Éditorial
CONSTRUIRE UN MONDE PLUS HUMAIN À LA CROISÉE DES CHEMINS
Un adage manianga (tribu du Bas-Congo en République Démocratique du Congo), définit ainsi le principe de bienveillance dans le cadre de la solidarité communautaire : « Ki muntu songa mu bu mbote kua nkua yaku ». Ce qui veut dire : « Montre ton humanité à travers ta bienveillance envers ton prochain. ». Ce « nkua yaku », prochain ou autrui, c’est toute personne qui est avec toi dans un face à face proche ou lointain ; c’est toute personne, qui qu’elle soit, qui rencontre ta trajectoire historique, qui croise ton chemin de vie. En lui démontrant ton humanité, par un acte de bienveillance à son égard, tu l’invites à s’associer à toi, d’une manière ou d’une autre, dans la réalisation de l’oeuvre commune : construire et entretenir, à la croisée des chemins, un monde toujours plus humain.
Le sens réel de cet adage trouve un écho dans la vie et l’oeuvre d’Emmanuel Lévinas, ce penseur français d’origine juive, né en Lituanie et baigné dans la culture russe. Sa pensée, au carrefour de la phénoménologie et de la philosophie existentielle, invite toute personne à « s’approcher du proche et du lointain à l’infini » pour assumer sa responsabilité devant le visage qui l’interpelle.
Cette double invitation, africaine et lévinassienne, renvoie à une invitation plus fondamentale, adressée aujourd’hui à l’homme de notre monde moderne. C’est l’invitation de travailler à la construction d’un monde pluraliste, un monde plus humain et plus solidaire, à la croisée de divers chemins culturels. La participation réelle à ce travail passe par la démonstration pratique par chacun de son humanité. C’est là qu’il faut saisir la réelle portée éthique de la responsabilité pour autrui qu’impliquent à la fois l’éthique d’E. Lévinas et l’éthique africaine.

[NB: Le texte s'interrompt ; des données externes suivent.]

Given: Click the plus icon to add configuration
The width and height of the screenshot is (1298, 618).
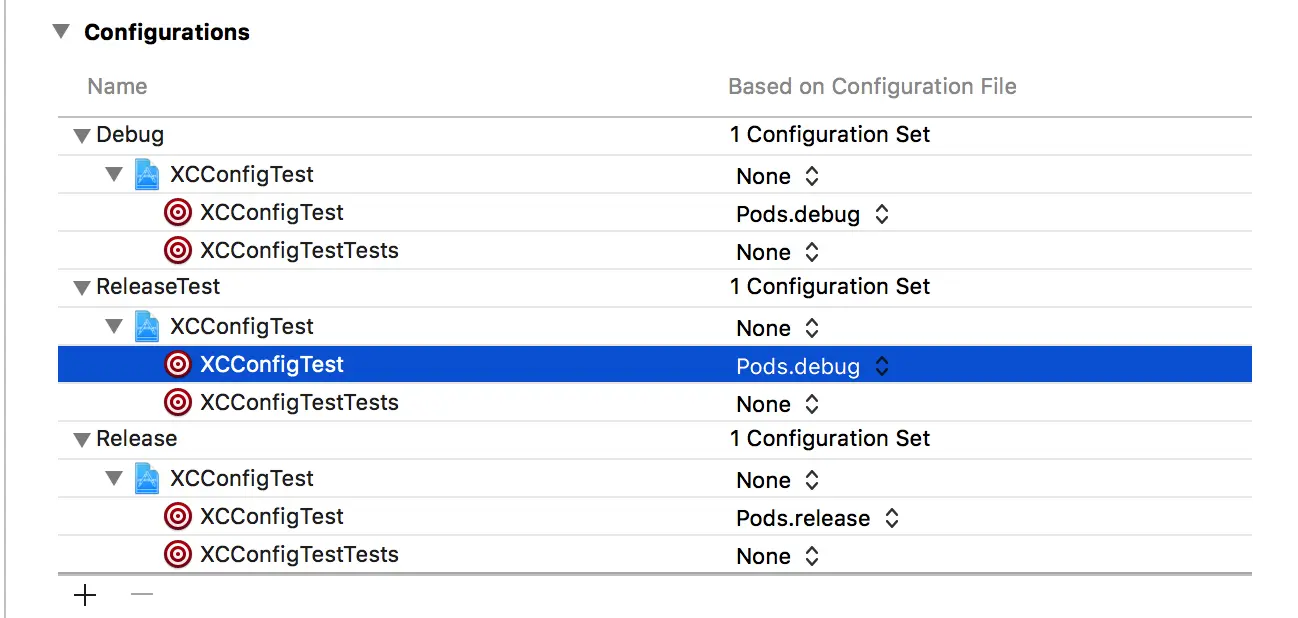Looking at the screenshot, I should tap(86, 595).
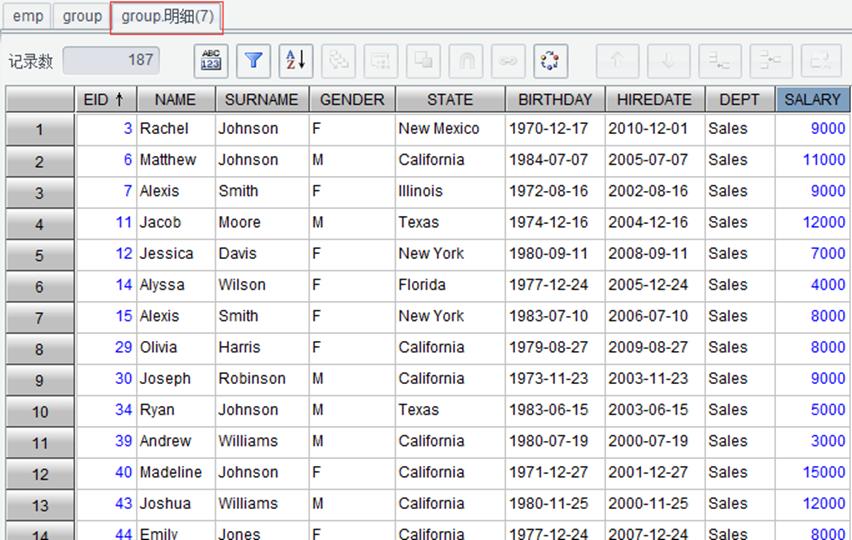This screenshot has width=852, height=540.
Task: Switch to the group tab
Action: 82,16
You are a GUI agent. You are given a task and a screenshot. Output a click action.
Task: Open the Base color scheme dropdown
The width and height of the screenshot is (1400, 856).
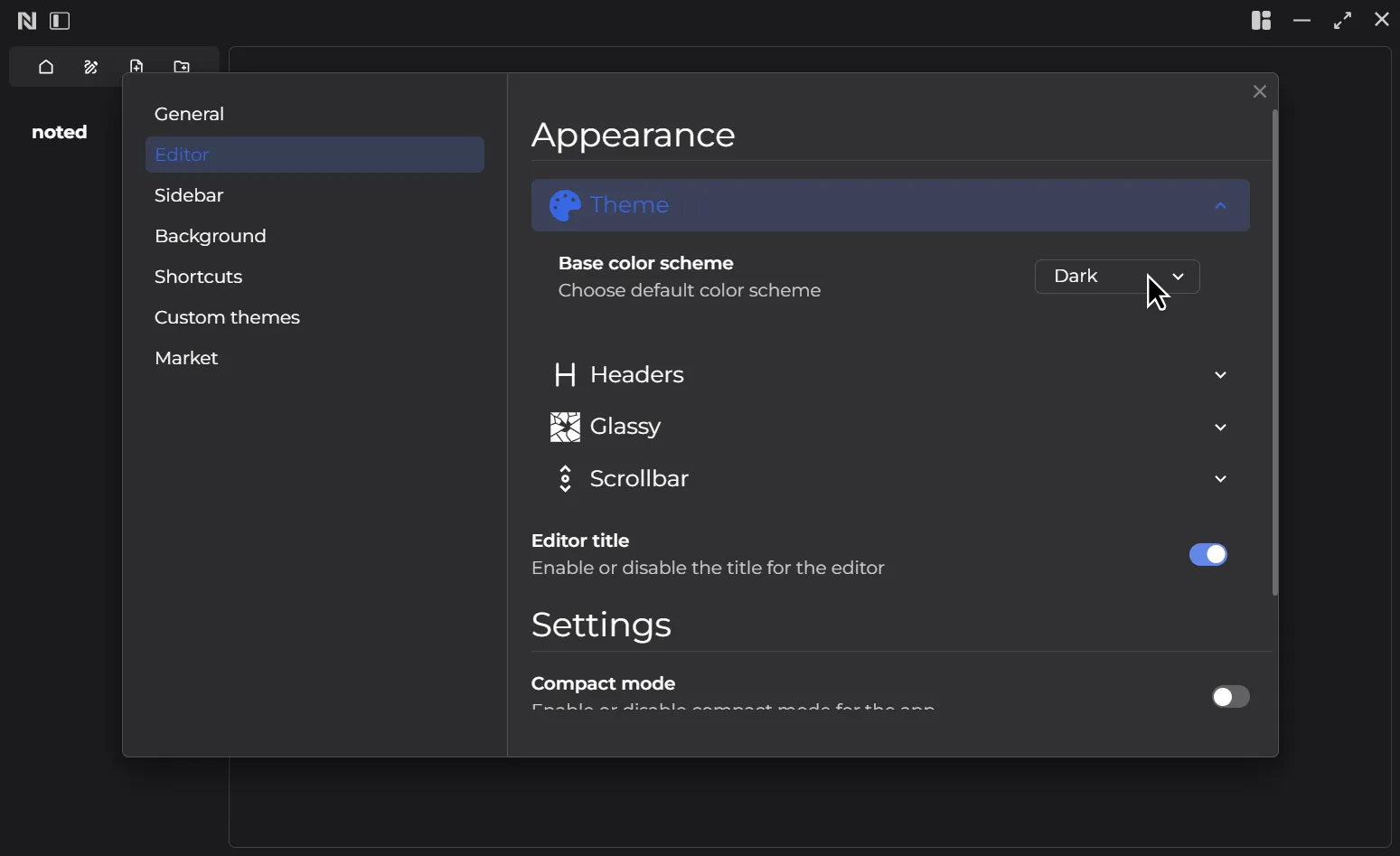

Mais la construction d’un tel monde suppose, dans le contexte mondial actuel, de reconsidérer l’humanisme moderne à l’aune de l’interpellation du visage de l’autre, dans une perspective philosophique nouvelle, celle que définit notamment le personnalisme pluraliste. Car cette philosophie implique de « revivifier » le personnalisme, tel que pensé par E. Mounier, en l’ouvrant à l’apport des différentes sciences humaines et des pensées venant d’autres horizons, celui d’un Carl Rogers, par exemple. Se tenir à la croisée des chemins, c’est s’engager à assumer le paradoxe de l’humain et construire un monde de solidarité sur base d’une fraternité bien comprise. Voilà les pistes qu’explore ce numéro double de Perso, dans un éclairage lévinassien, mais nourri à la pluralité d’autres visions qui le rejoignent.